6.4 KiB
Time-Based Retention Implementation for API Usage Logs
Overview
Implemented time-based retention for API usage logs in addition to the existing count-based retention. This ensures that logs older than a specified retention period are automatically aggregated, regardless of the total log count.
Implementation Details
Changes Made
File: backend/services/subscription/log_wrapping_service.py
1. Added Time-Based Retention Constant
RETENTION_DAYS = 90 # Time-based retention: aggregate logs older than 90 days
2. Enhanced check_and_wrap_logs() Method
Before: Only checked count-based limit (5,000 logs)
After: Checks both:
- Count-based: If user has more than 5,000 logs
- Time-based: If user has logs older than 90 days
Key Features:
- Detects logs older than retention period
- Excludes already aggregated logs from time-based checks
- Provides detailed trigger reasons in response
- Reports how many old logs were aggregated
3. Enhanced _wrap_old_logs() Method
New Parameters:
time_based: Boolean flag to prioritize time-based retention
Aggregation Strategy:
- Time-based mode: Aggregates ALL logs older than 90 days (excluding already aggregated)

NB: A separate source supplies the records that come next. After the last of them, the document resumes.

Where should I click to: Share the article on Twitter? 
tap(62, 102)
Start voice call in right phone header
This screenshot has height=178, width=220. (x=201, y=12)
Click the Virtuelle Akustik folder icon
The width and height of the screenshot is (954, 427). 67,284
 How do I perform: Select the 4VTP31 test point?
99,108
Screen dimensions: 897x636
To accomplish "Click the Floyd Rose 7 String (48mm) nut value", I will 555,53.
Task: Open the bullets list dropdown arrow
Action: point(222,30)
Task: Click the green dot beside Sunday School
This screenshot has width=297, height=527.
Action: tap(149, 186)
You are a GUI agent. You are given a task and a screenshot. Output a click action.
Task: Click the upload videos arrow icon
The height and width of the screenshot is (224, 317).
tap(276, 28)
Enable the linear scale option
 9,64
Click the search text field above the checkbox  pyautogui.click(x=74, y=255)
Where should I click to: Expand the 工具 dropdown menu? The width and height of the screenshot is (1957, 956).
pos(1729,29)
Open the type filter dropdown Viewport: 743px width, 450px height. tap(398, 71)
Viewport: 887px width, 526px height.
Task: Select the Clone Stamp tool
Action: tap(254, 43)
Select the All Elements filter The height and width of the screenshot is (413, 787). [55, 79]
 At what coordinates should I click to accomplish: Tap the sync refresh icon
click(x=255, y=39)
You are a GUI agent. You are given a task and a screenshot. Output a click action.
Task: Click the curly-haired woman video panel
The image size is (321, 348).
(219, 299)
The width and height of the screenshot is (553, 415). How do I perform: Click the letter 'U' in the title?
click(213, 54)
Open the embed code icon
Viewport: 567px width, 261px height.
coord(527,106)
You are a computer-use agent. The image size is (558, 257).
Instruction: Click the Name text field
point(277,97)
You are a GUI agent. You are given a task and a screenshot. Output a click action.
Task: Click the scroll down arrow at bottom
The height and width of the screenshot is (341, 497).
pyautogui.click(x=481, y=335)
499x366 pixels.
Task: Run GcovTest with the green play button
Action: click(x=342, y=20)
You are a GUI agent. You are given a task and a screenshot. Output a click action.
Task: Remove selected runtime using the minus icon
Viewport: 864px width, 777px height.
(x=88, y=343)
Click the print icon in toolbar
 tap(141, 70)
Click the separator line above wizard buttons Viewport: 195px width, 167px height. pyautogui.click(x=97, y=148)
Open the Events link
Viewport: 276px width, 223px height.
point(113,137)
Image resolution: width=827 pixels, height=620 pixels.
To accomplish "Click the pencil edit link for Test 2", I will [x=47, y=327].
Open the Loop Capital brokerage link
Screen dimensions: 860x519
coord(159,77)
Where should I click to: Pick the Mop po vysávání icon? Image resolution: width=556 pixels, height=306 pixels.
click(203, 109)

- Count-based mode: Aggregates oldest logs beyond 4,000 limit
- Combined mode: When count-based is primary, also includes old logs to prevent keeping very old logs just because they're within count limit
Key Improvements:
- Prevents re-aggregation of already aggregated logs (
endpoint != '[AGGREGATED]') - Prioritizes old logs even in count-based mode
- Better logging for debugging and monitoring
How It Works
Automatic Triggering
The log wrapping is automatically triggered on every /usage-logs API call:
# In backend/api/subscription/routes/logs.py
wrapping_service = LogWrappingService(db)
wrap_result = wrapping_service.check_and_wrap_logs(user_id)
Retention Logic Flow
1. Check total log count
├─ If > 5,000 → Count-based trigger
└─ If ≤ 5,000 → Continue
2. Check for old logs (> 90 days)
├─ If found → Time-based trigger
└─ If none → No action needed
3. If either trigger active:
├─ Time-based: Aggregate ALL logs older than 90 days
├─ Count-based: Aggregate oldest logs beyond 4,000 limit
└─ Combined: Merge both sets (prioritize old logs)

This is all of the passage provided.